[kvim-dev] RE: team interview

Philippe FREMY P.FREMY at OBERTHURCS.com
Tue Jun 18 16:25:05 UTC 2002


> I can tell you from experience that I used such editors on the Amiga back
in 
> 94. Others can tell you how ancient such editors are for X11 and Windows.

Ok. The first time I actually saw a doc/view model was in KDE. Maybe I am
lacking some experience here :-)

> Besides, emacs is hardly a new editor. It had these features 
> ever since I've been using it on UNIX systems.

Yes emacs has all the feature you could dream of. But this is very different
from which feature are _used_ . This is the problem with emacs. I have been
using it during one year and despite my efforts, never managed to learn more
than 10 or 20 key bindings. Out of the ten experienced emacs user I have
seen, only one would use it in the server fashion with multiple windows.

> I wouldn't let an editor written by a person who doesn't use 
> X11 dictate GUI standards of any sort.

I wish we could get rid of vim and start with a real gui-based
vim-compatible editor. Unfortunately, it is not going to happen. Vim is
already too big.

> Perhaps you haven't seen that many programmers using an IDE? 
> Why do you think we crave for large monitors?

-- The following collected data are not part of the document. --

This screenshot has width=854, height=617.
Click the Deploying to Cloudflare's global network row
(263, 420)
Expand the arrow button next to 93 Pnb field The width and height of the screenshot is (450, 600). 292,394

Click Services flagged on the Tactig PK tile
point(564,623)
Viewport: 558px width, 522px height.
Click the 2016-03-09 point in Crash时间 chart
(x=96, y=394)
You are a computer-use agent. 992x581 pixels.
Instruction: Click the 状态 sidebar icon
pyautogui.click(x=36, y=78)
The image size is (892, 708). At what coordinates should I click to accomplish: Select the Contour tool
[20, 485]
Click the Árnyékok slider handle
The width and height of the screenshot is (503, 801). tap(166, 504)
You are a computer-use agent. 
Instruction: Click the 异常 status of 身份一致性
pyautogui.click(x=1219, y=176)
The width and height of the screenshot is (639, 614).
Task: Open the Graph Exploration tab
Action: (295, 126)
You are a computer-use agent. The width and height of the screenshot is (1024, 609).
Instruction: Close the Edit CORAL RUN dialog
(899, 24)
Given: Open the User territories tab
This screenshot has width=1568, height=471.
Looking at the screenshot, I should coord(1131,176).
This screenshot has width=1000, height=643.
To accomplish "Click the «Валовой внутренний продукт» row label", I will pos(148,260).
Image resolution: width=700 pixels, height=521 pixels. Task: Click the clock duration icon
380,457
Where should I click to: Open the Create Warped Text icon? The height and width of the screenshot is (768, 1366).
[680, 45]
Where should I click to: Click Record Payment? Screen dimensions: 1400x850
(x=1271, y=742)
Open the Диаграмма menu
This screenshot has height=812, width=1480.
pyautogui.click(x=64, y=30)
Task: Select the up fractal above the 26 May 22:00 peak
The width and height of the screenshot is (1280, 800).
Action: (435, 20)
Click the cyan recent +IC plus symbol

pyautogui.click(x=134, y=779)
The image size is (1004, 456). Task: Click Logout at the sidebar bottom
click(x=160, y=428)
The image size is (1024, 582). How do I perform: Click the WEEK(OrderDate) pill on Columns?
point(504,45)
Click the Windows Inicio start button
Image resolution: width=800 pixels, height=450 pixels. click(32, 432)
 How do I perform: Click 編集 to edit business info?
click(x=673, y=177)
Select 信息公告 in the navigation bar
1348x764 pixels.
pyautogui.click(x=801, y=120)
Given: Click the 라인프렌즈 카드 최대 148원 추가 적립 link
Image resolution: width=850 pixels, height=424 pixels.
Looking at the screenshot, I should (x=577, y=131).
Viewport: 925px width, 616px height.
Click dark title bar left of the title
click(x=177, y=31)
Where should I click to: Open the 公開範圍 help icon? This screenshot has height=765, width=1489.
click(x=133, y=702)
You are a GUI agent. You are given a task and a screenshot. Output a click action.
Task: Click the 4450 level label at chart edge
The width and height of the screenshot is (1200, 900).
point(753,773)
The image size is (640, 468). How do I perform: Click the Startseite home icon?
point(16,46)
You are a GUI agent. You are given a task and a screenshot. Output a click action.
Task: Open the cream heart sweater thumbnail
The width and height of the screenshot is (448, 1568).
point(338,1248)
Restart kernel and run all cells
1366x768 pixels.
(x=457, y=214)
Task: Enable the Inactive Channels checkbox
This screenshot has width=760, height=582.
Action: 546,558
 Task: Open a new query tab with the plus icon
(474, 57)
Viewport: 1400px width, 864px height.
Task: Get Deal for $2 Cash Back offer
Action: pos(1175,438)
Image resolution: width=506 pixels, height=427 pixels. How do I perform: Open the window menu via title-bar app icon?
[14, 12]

I think the background plays a lot. I just noticed while preparing the
interview that many of you have a MSVC experience. I had not until
recentely. I have always been coding with vi or emacs. This plays a big role
in what you expect from an IDE.

To return the question: How many core unix programmer have you seen using an
IDE ? 

My answer is: none! The core unix programmer telnets with its old green and
black terminal to its old unix server and programs in C using Ed. Those that
don't do that are not core unix programmers. :-)

To return the other question: why do you thank we crave for a very powerful
konsole ? I have seen people switching to KDE because konsole rocks. :-)

We should do a little survey here. Guys, here, 

1. do you use only one window to edit all your project files and keep
switching buffers ?

2. do you have multiple windows to edit the different files of your project
?

3. do you have multiple windows opened on the same file ?

Me:
1. yes!
2. On windows with MSVC and a 17" monitor, no. On Linux, with my 21", I
usually have two vim instance running plus two konsoles with plenty of
virtual konsoles (konsole rocks!!!!)
3. Never.

Note that vim can have a splitted window which could handle case 1 and 2 for
me. You can split horizontally and vertically, as many times as you want.

Anyway, to get back on real stuff. Vim is an important editor to consider
when doing an IDE for Unix. I can not cound how many mails I have saying
"KDEvelop with Vi would rock!". I think this could just make people switch
to KDevelop. :-) Even the core unix programmers! :-)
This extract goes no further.